[Entries for locating text and elements]
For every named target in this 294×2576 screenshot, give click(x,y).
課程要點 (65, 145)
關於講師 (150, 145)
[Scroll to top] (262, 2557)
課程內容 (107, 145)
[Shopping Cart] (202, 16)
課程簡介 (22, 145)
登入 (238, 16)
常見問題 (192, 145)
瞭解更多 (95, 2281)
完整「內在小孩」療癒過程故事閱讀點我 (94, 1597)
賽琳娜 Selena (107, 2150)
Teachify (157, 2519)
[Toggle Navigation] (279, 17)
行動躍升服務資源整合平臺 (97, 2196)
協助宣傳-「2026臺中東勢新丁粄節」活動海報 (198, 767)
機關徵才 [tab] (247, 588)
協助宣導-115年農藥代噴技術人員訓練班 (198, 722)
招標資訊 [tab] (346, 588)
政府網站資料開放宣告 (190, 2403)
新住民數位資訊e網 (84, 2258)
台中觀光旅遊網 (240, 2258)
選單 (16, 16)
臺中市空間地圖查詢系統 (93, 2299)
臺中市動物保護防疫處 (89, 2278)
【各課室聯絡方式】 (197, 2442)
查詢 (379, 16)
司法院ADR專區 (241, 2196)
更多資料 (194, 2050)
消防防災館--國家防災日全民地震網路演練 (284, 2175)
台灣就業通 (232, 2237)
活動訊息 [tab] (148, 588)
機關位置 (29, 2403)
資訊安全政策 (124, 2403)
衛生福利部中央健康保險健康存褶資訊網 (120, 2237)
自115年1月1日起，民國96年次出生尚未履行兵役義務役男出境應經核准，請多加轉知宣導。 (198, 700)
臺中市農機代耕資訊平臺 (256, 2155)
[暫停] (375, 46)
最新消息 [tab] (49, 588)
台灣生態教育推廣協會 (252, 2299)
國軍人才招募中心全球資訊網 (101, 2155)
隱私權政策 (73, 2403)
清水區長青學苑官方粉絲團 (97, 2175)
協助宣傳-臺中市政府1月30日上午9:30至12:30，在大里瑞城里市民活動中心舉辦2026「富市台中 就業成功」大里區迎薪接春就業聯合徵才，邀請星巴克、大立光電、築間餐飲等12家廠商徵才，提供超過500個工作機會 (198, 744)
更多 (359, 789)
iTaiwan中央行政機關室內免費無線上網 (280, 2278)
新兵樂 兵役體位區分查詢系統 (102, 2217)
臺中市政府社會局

→ **Exercise goal**
Replace "Scroll to top" with "Back to top" throughout these rows and leave everything else as it is.

→ **Task result**
For every named target in this 294×2576 screenshot, give click(x,y).
課程要點 (65, 145)
關於講師 (150, 145)
[Back to top] (262, 2557)
課程內容 (107, 145)
[Shopping Cart] (202, 16)
課程簡介 (22, 145)
登入 (238, 16)
常見問題 (192, 145)
瞭解更多 (95, 2281)
完整「內在小孩」療癒過程故事閱讀點我 (94, 1597)
賽琳娜 Selena (107, 2150)
Teachify (157, 2519)
[Toggle Navigation] (279, 17)
行動躍升服務資源整合平臺 (97, 2196)
協助宣傳-「2026臺中東勢新丁粄節」活動海報 (198, 767)
機關徵才 [tab] (247, 588)
協助宣導-115年農藥代噴技術人員訓練班 (198, 722)
招標資訊 [tab] (346, 588)
政府網站資料開放宣告 (190, 2403)
新住民數位資訊e網 (84, 2258)
台中觀光旅遊網 (240, 2258)
選單 (16, 16)
臺中市空間地圖查詢系統 (93, 2299)
臺中市動物保護防疫處 (89, 2278)
【各課室聯絡方式】 (197, 2442)
查詢 (379, 16)
司法院ADR專區 (241, 2196)
更多資料 (194, 2050)
消防防災館--國家防災日全民地震網路演練 (284, 2175)
台灣就業通 (232, 2237)
活動訊息 [tab] (148, 588)
機關位置 (29, 2403)
資訊安全政策 (124, 2403)
衛生福利部中央健康保險健康存褶資訊網 (120, 2237)
自115年1月1日起，民國96年次出生尚未履行兵役義務役男出境應經核准，請多加轉知宣導。 (198, 700)
臺中市農機代耕資訊平臺 (256, 2155)
[暫停] (375, 46)
最新消息 [tab] (49, 588)
台灣生態教育推廣協會 (252, 2299)
國軍人才招募中心全球資訊網 (101, 2155)
隱私權政策 (73, 2403)
清水區長青學苑官方粉絲團 (97, 2175)
協助宣傳-臺中市政府1月30日上午9:30至12:30，在大里瑞城里市民活動中心舉辦2026「富市台中 就業成功」大里區迎薪接春就業聯合徵才，邀請星巴克、大立光電、築間餐飲等12家廠商徵才，提供超過500個工作機會 (198, 744)
更多 (359, 789)
iTaiwan中央行政機關室內免費無線上網 (280, 2278)
新兵樂 兵役體位區分查詢系統 (102, 2217)
臺中市政府社會局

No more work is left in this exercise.